Arrange these family-life roles in a meaningful personal life progression (from early to later stages): 1) Brother, 2) Husband, 3) Father, 4) Son, 5) Son-in-law.

Difficulty: Easy

Correct Answer: 4, 1, 2, 3, 5

Explanation:


Introduction / Context:
This ordering task models common transitions in one individual’s family roles through time. A person is first someone’s son, later a sibling (brother) in relation to others, then becomes a husband on marriage, then a father upon having children, and eventually may become a father-in-law to their child’s spouse (the spouse is that person’s son-in-law). Reasoning questions often compress such social sequences into tidy lists.



Given Data / Assumptions:

  • Roles: Son (4), Brother (1), Husband (2), Father (3), Son-in-law (5).
  • We interpret a standard lifecycle path for an individual.


Concept / Approach:
Focus on the earliest definable role for a person (son). As the family grows, the person is also a brother to siblings. On marriage, the role of husband appears. Having children adds the role of father. Much later, when one’s child marries, the family adds a son-in-law, positioning the individual as a father-in-law relative to that new member. For the list requested, we sequence the roles themselves as they plausibly appear in time.



Step-by-Step Solution:
Earliest: Son (4).Next: Brother (1) in relation to siblings.Then: Husband (2) after marriage.Then: Father (3) after children.Later: Son-in-law (5) appears in the family when your child marries (you become their father-in-law).Therefore: 4, 1, 2, 3, 5.



Verification / Alternative check:
Swapping father and husband is illogical; marital status typically precedes parenthood. Placing son-in-law earlier than father conflicts with generational order.

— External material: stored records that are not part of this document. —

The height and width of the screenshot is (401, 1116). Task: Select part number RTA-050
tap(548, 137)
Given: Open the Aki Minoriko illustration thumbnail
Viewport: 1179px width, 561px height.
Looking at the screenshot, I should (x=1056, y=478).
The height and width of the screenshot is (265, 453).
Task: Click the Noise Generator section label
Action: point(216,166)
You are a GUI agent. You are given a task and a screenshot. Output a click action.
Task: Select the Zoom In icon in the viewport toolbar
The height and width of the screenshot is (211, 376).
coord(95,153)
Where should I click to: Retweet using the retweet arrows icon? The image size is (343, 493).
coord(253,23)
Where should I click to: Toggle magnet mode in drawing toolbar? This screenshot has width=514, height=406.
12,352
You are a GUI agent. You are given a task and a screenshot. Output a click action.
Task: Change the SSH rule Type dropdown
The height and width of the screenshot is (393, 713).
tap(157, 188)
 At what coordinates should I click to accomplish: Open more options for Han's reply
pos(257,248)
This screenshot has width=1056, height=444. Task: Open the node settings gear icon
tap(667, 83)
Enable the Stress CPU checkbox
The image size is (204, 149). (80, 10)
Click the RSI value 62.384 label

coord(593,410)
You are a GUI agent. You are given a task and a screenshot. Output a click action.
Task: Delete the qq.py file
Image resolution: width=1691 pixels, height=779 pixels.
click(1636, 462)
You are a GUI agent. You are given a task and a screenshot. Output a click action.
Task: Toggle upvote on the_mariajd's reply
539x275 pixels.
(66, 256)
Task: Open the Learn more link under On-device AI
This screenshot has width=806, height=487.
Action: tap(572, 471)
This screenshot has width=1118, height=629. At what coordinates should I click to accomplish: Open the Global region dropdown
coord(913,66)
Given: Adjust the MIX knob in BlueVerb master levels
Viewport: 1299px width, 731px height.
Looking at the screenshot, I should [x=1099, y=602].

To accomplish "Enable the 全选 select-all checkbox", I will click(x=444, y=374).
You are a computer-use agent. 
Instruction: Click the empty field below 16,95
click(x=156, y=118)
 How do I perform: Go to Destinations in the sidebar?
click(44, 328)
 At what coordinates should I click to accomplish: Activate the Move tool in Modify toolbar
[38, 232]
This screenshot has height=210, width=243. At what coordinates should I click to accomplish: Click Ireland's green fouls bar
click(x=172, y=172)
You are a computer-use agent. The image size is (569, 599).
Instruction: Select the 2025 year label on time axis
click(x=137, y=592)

Why Other Options Are Wrong:

  • 4, 1, 2, 5, 3: Puts son-in-law before father, reversing generational timing.
  • Any order starting with brother or husband ignores that you are first a son.
  • Sequences placing father before husband neglect typical chronology.


Common Pitfalls:
Misreading “son-in-law” as your role rather than the relation added to your family when your child marries; the timeline still implies it is later than becoming a father.